[[ Task inputs open ]]
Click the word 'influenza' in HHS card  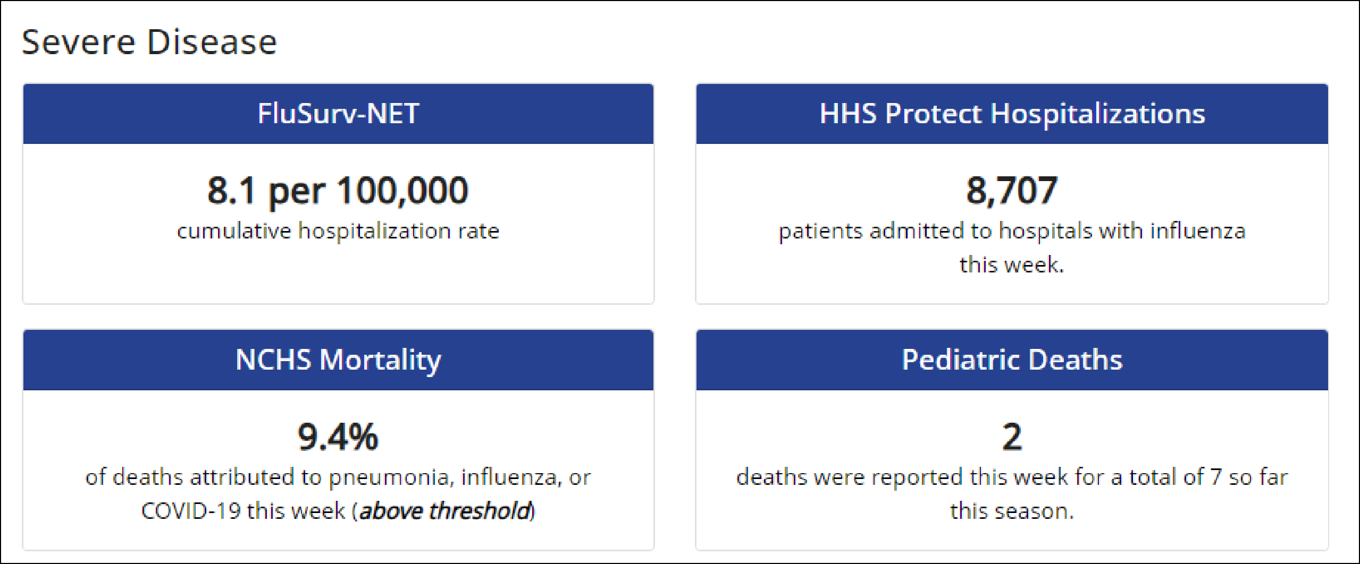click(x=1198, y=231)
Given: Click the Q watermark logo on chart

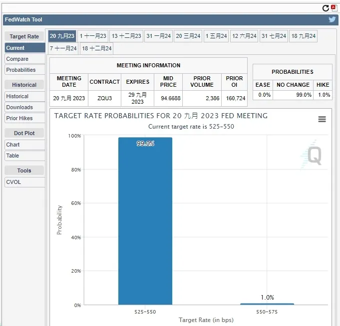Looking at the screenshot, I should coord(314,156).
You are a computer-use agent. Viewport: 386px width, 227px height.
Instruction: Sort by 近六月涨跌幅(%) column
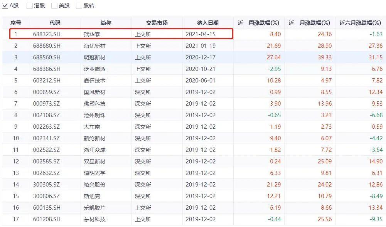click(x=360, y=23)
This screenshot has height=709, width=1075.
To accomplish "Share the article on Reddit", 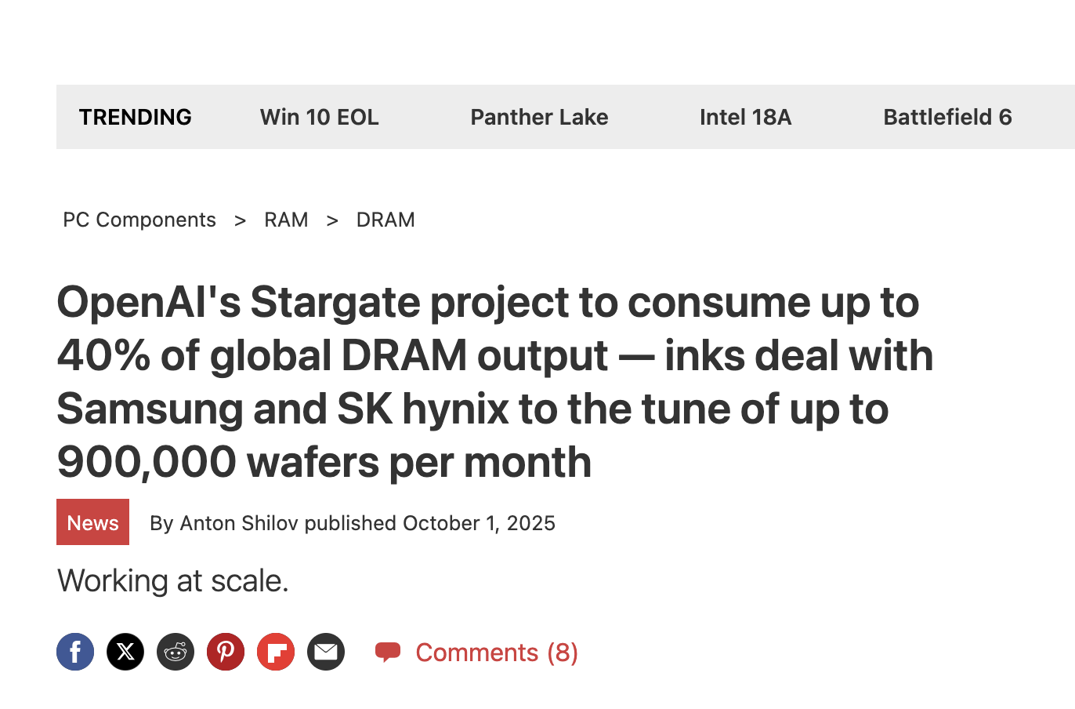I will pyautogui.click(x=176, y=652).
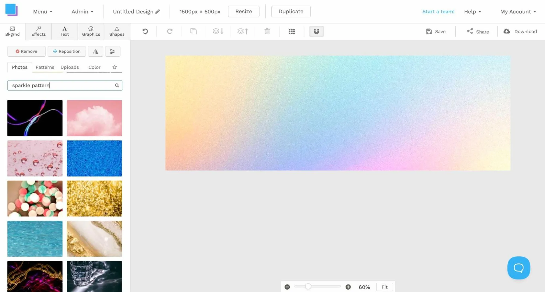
[[ Task inputs closed ]]
[[ Task inputs open ]]
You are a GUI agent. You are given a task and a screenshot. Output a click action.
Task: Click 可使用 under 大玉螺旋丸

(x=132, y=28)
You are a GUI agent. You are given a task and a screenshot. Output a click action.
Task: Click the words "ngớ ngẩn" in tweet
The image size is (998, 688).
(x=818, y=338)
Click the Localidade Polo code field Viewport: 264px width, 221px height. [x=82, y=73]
[[ Task inputs closed ]]
■ **Work to complete**: Would you retype the lines above from the one with "The image size is (998, 688)." down to the one with "Click the Localidade", word for word, both ends included and no other lines?

■ **The completed task**:
The image size is (998, 688).
(x=818, y=338)
Click the Localidade Polo code field Viewport: 264px width, 221px height. [x=82, y=73]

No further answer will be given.